Records of locating words and elements:
________________________________________

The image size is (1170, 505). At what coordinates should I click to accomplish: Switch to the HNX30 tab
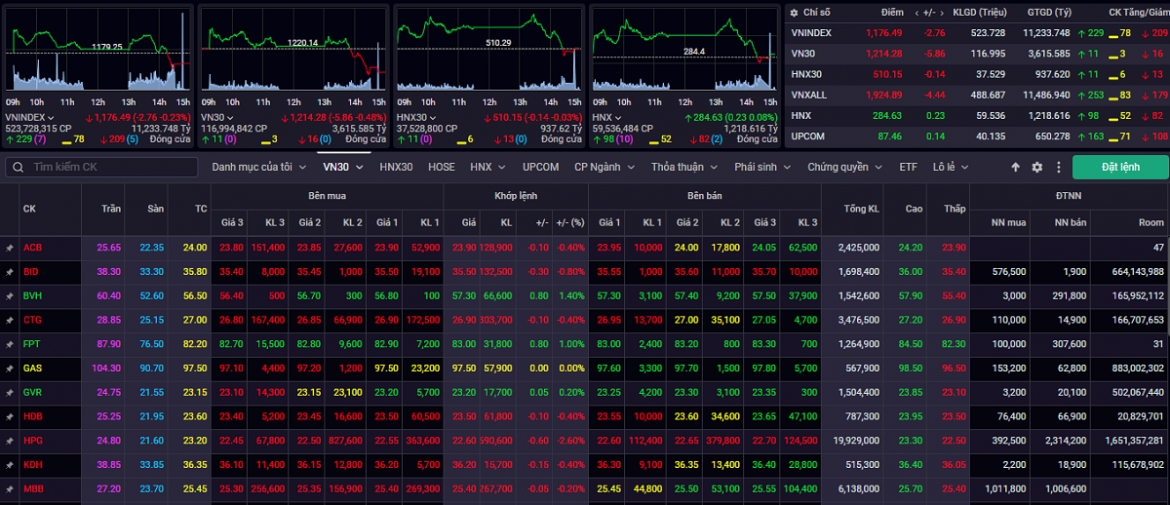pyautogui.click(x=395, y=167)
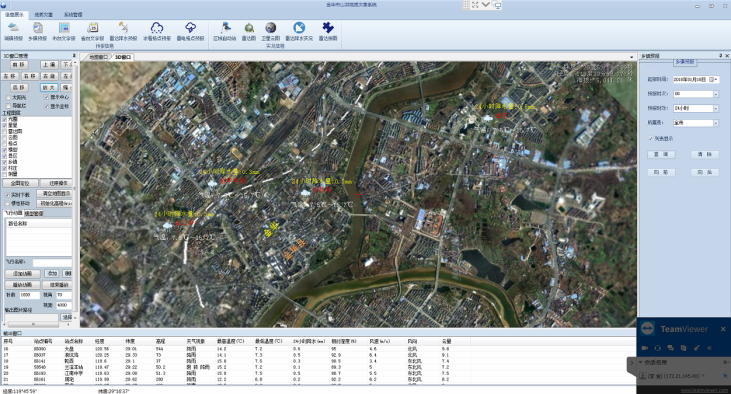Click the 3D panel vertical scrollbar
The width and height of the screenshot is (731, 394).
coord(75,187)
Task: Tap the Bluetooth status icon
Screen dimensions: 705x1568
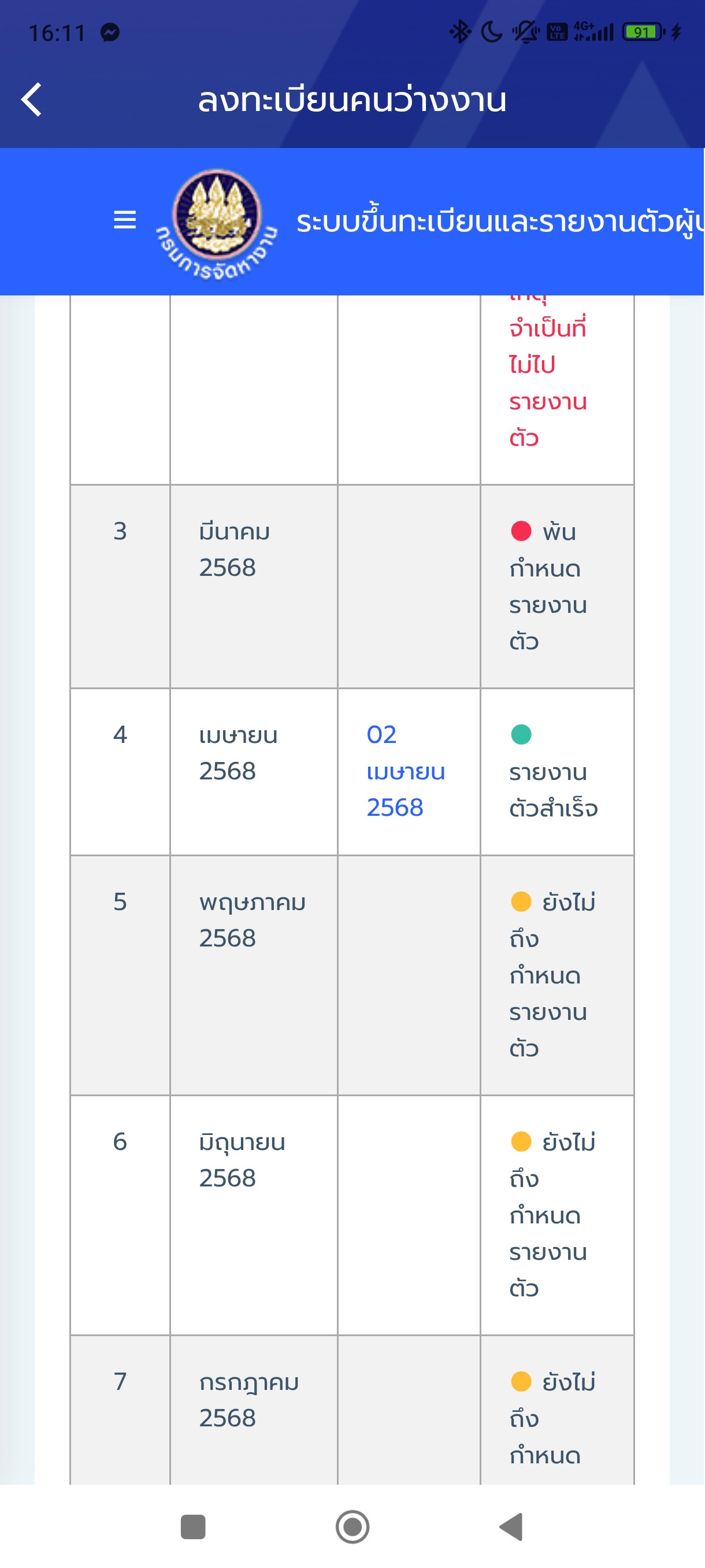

________________________________________

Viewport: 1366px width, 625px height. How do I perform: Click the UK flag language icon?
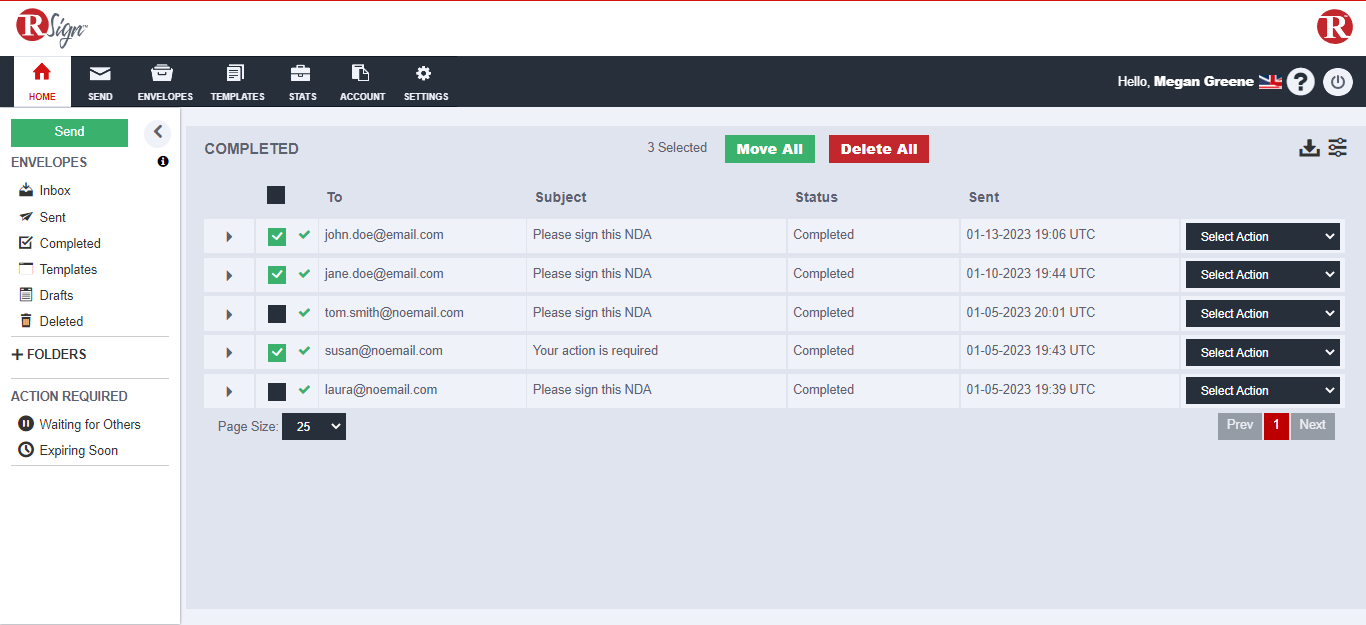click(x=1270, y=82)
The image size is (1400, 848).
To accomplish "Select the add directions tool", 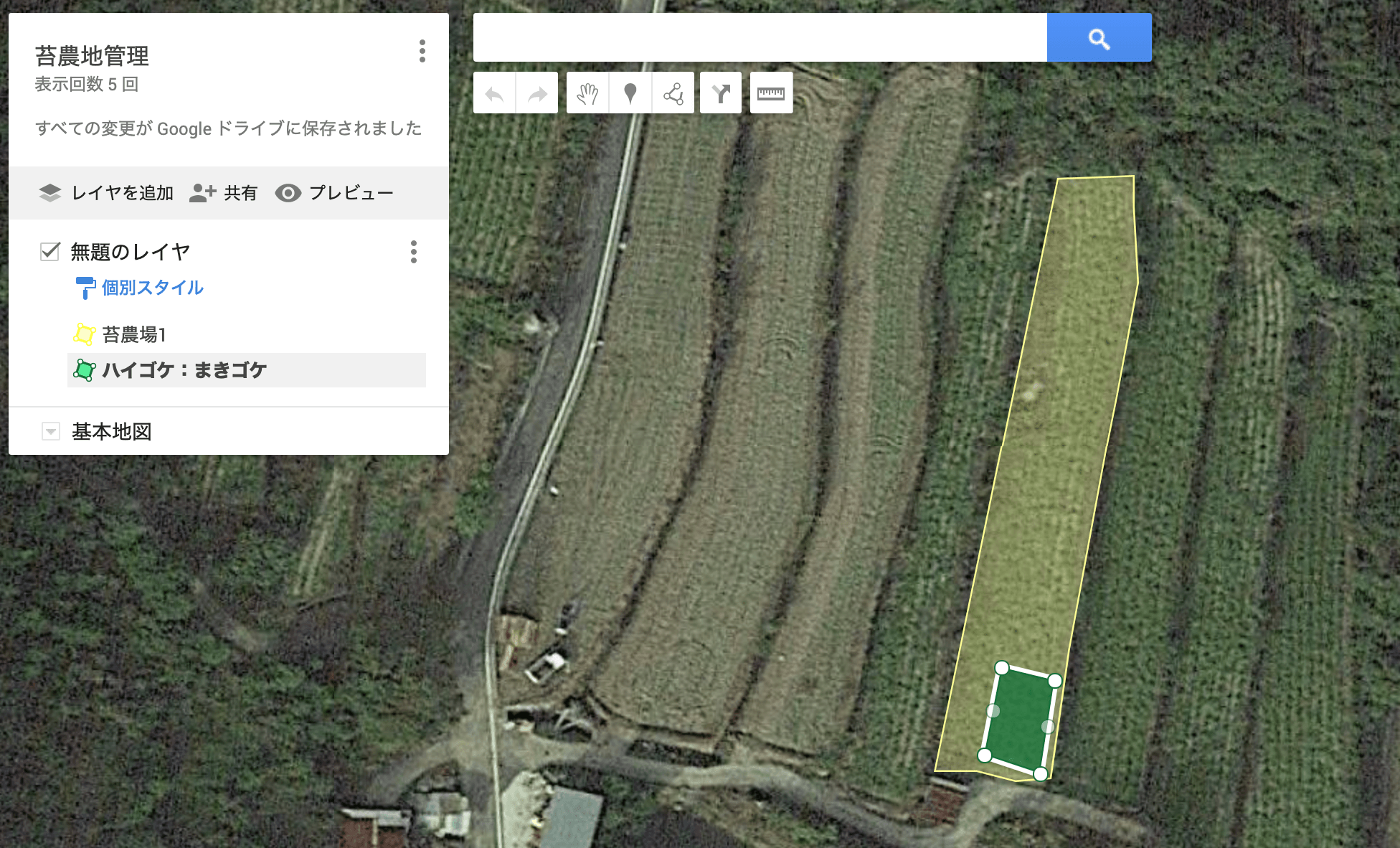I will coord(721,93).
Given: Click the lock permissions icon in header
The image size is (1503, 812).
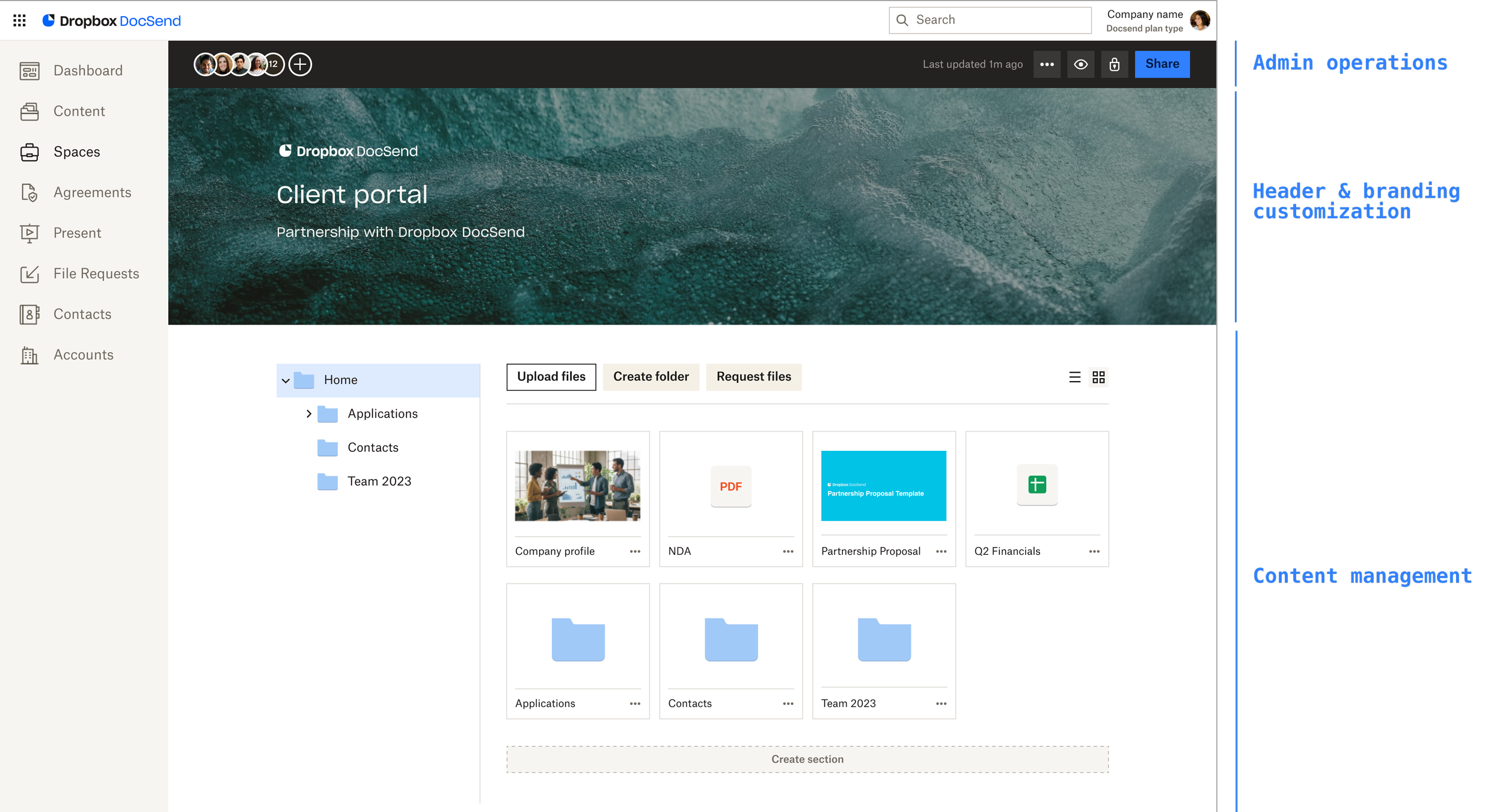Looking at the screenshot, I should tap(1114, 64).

________________________________________

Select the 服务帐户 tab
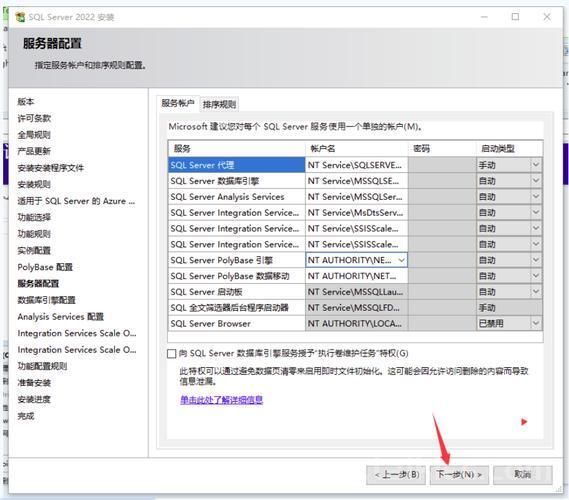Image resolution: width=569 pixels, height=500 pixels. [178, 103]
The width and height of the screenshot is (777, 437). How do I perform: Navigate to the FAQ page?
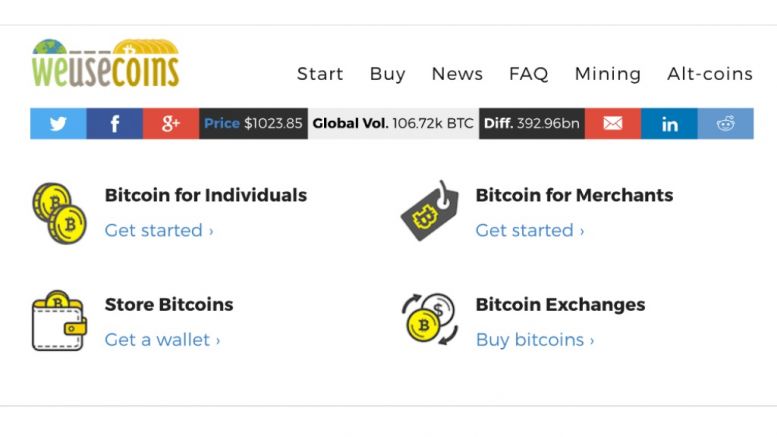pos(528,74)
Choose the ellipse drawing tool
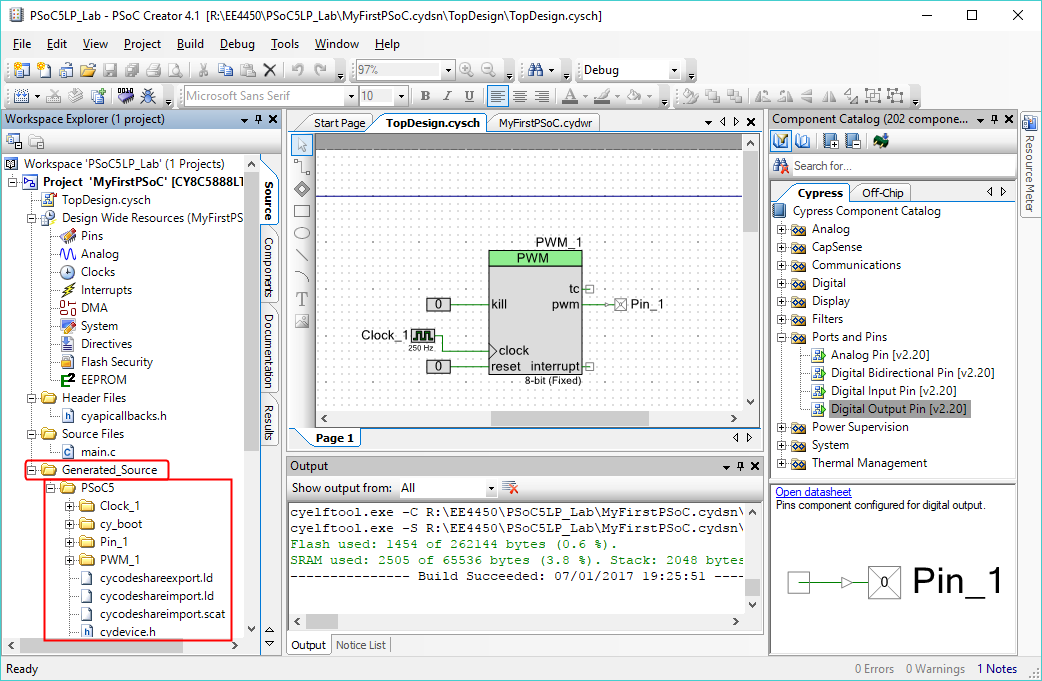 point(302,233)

________________________________________

[Set task] Duplicate the records starting at the line that contains "The image size is (1170, 505)." and ending after the line that contains "Screen dimensions: 705x1568". Omit the pictures from your copy.

[Final result]
The image size is (1170, 505). At what coordinates should I click to accomplish: Switch to the HNX30 tab
pyautogui.click(x=395, y=167)
Click the 3D panel vertical scrollbar
The width and height of the screenshot is (731, 394).
coord(75,187)
Task: Tap the Bluetooth status icon
Screen dimensions: 705x1568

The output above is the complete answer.